Wie sich aus der Bezugnahme auf § 74 Abs 2 GewO ergibt, unterliegt die Beurteilung im Verfahren nach § 79 leg cit keinen anderen Voraussetzungen als im Verfahren zur Genehmigung der Betriebsanlage. Die Behörde hat daher die Auswirkungen der Betriebsanlage auf die Nachbarschaft zu beurteilen und zu prüfen, welche - anderen oder zusätzlichen - Auflagen erforderlich sind, um Gefährdungen oder - im Rahmen des § 79 Abs 2 GewO - unzumutbaren Belästigungen der Nachbarn hintanzuhalten.

 

Wie der VwGH bereits in seinem Erkenntnis vom 27. Jänner 1999, 98/04/0176, ausgeführt hat, ist unter der im § 79 Abs 1 GewO geforderten Verhältnismäßigkeit von Auflagen die Relation zwischen einerseits dem mit der Erfüllung der Auflagen verbundenen Aufwand und andererseits dem damit gewonnenen Ausmaß an Schutz der nach § 74 Abs 2 GewO wahrzunehmenden Interessen zu verstehen. Es entspricht weiters stRsp des VwGH, dass dann, wenn das Ziel einer Auflage dem Schutz vor einer Gesundheitsgefährdung dient, der mit der Erfüllung der Auflage verbundene Aufwand niemals außer Verhältnis zu dem angestrebten Erfolg stehen kann.

 

Im Beschwerdefall konnte sich die belangte Behörde auf die im Verfahren vor der BH eingeholten und im Berufungsverfahren ergänzten Sachverständigengutachten stützen, denen die Bf nicht auf gleicher fachlicher Ebene entgegengetreten ist. Unter Zugrundelegung dieser Gutachten erachtete die belangte Behörde die Vorschreibung der zusätzlichen Auflagen durch die BH zur Wahrung der in § 74 Abs 2 GewO normierten Schutzinteressen als "zutreffend" und das Verbot des Betriebes von Kühlaggregaten auf dem Betriebsareal angesichts des Schutzes der Nachbarn vor Lärmbelästigungen nicht als unverhältnismäßig. Nähere Ausführungen zur Frage der Verhältnismäßigkeit fehlen jedoch.

 

Wie bereits dargestellt, erübrigt sich eine weitere Prüfung der Verhältnismäßigkeit einer nachträglichen Auflage, sofern ihr Ziel der Schutz vor einer Gesundheitsgefährdung ist. Dafür bedarf es allerdings entsprechender Feststellungen, die weder dem erstinstanzlichen noch dem angefochtenen Bescheid zu entnehmen sind.
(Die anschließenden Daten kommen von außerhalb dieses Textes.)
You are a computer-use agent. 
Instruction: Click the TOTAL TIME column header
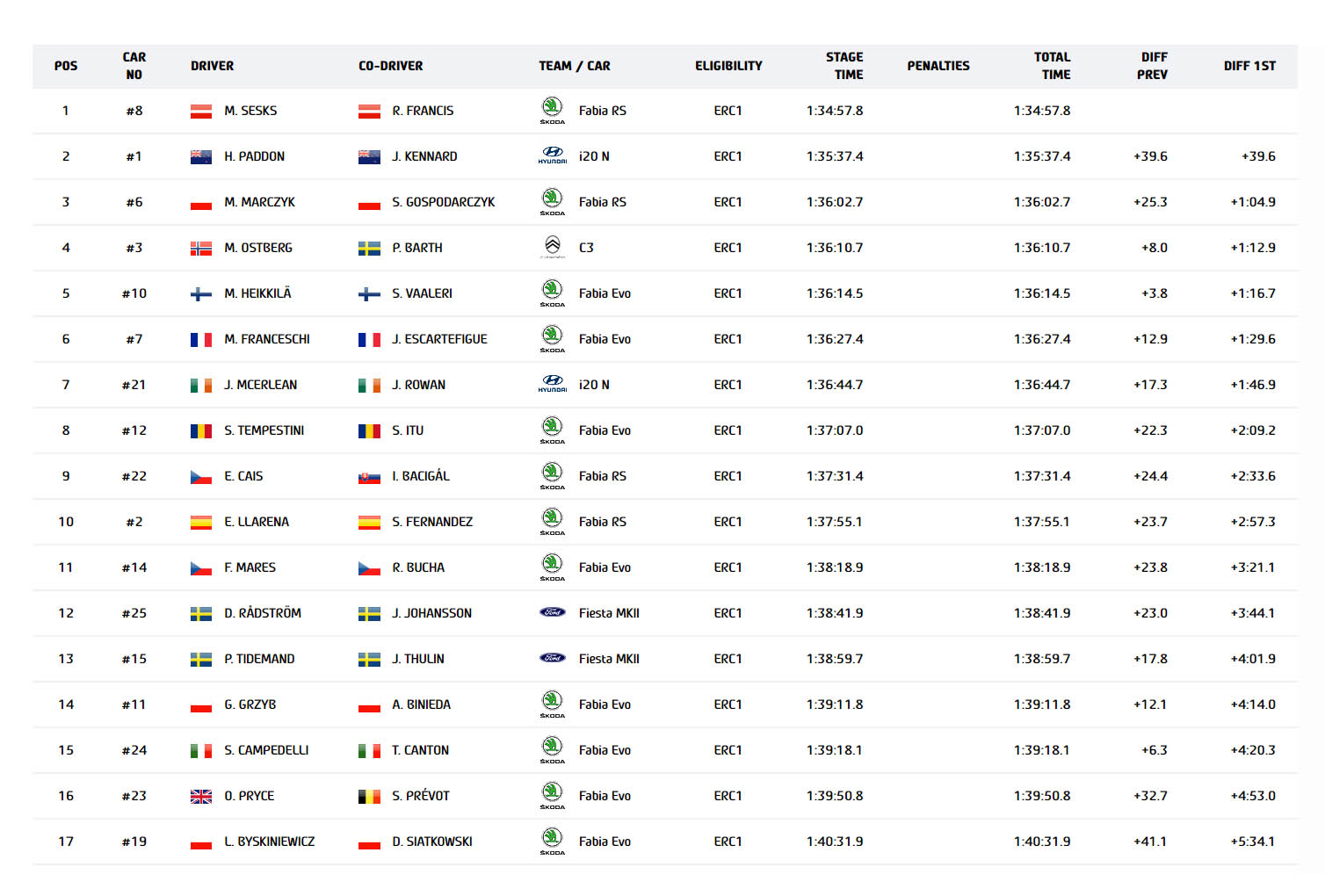click(x=1052, y=66)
Der medizinische Sachverständige hat in seiner gutachtlichen Stellungnahme in der Verhandlung vom 2. August 2004 dargelegt, dass im Hinblick auf den Lärmsanierungsbedarf, der sich im vorliegenden Fall für die Nachtzeit herauskristallisiert habe, die sensible Nachtzeit von 22.00 Uhr bis 06.00 Uhr maßgeblich sei. Nach Wiedergabe von für die Beurteilung wesentlichen Begriffsbestimmungen und Ausführungen zu Lärmmindermaßnahmen an verschiedenen Immissionsorten fasste der Sachverständige seine Ausführungen dahingehend zusammen: "Bei Umsetzung der zu fordernden Variante 3 des gegenständlichen Lärmminderungsprojektes kann aus humanmedizinischer Sicht abschließend festgestellt werden, dass gesundheitliche Auswirkungen auf die Nachbarn iSe gesunden, normal empfindenden Erwachsenen bzw Kindes durch die gegenständliche Betriebsanlage ebensowenig wie eine unzumutbare Belästigung zu erwarten sind." Diese Einschätzung wurde in weiterer Folge nur insofern eingeschränkt, als bei der gegebenen Sachlage mit der Variante 2 das Auslangen gefunden werden könne. Diese medizinische Beurteilung lässt zwar die Deutung zu, dass die vorgeschlagenen Lärmmindermaßnahmen dem Schutz vor einer Gesundheitsgefährdung dienen, doch haben sich die Behörden damit nicht auseinandergesetzt, vielmehr die Vorschreibung der nachträglichen Auflagen als notwendig zur Gewährung eines hinreichenden Schutzes der in § 74 Abs 2 GewO normierten Interessen erachtet. Dadurch, dass die belangte Behörde die für die Beurteilung der Verhältnismäßigkeit einer nachträglichen Auflage erforderlichen Feststellungen nicht getroffen hat (sekundärer Verfahrensmangel), hat sie schon deshalb den angefochtenen Bescheid mit Rechtswidrigkeit des Inhaltes belastet.

 

Soweit sich die Beschwerde gegen das in Auflagenpunkt 3 ausgesprochene Verbot des Betriebes von Kühlaggregaten auf dem Betriebsareal richtet, ist gleichfalls unter dem Blickwinkel der Verhältnismäßigkeit festzuhalten, dass dieses undifferenzierte Verbot des Betriebs von Kühlaggregaten ohne nähere Begründung jedenfalls überschießend erscheint, wurden doch die Immissionen durch Kühlaggregate in dem zu Grunde liegenden schalltechnischen Gutachten bei Ermittlung des Ist-Zustandes berücksichtigt. Die belangte Behörde führt zu diesem Auflagenpunkt lediglich aus, die Wahrung der Schutzinteressen des § 74 Abs 2 GewO stehe im Vordergrund und angesichts des Schutzes der Nachbarn vor Lärmbelästigungen könne nicht von einer Unverhältnismäßigkeit gesprochen werden. Eine nähere Begründung fehlt, diese wäre aber erforderlich gewesen, ist doch den Gutachten nicht zu entnehmen, dass zusätzlich zu den vorgeschlagenen baulichen Maßnahmen (Lärmschutzwand) weitere Maßnahmen, wie etwa das Verbot des Betriebes von Kühlaggregaten, notwendig wären, um die Grenzwertvorgaben des Sachverständigen für die Hintanhaltung einer Gesundheitsgefährdung zu erreichen. Diesbezüglich hat die belangte Behörde den Bescheid mit Rechtswidrigkeit infolge Verletzung von Verfahrensvorschriften belastet.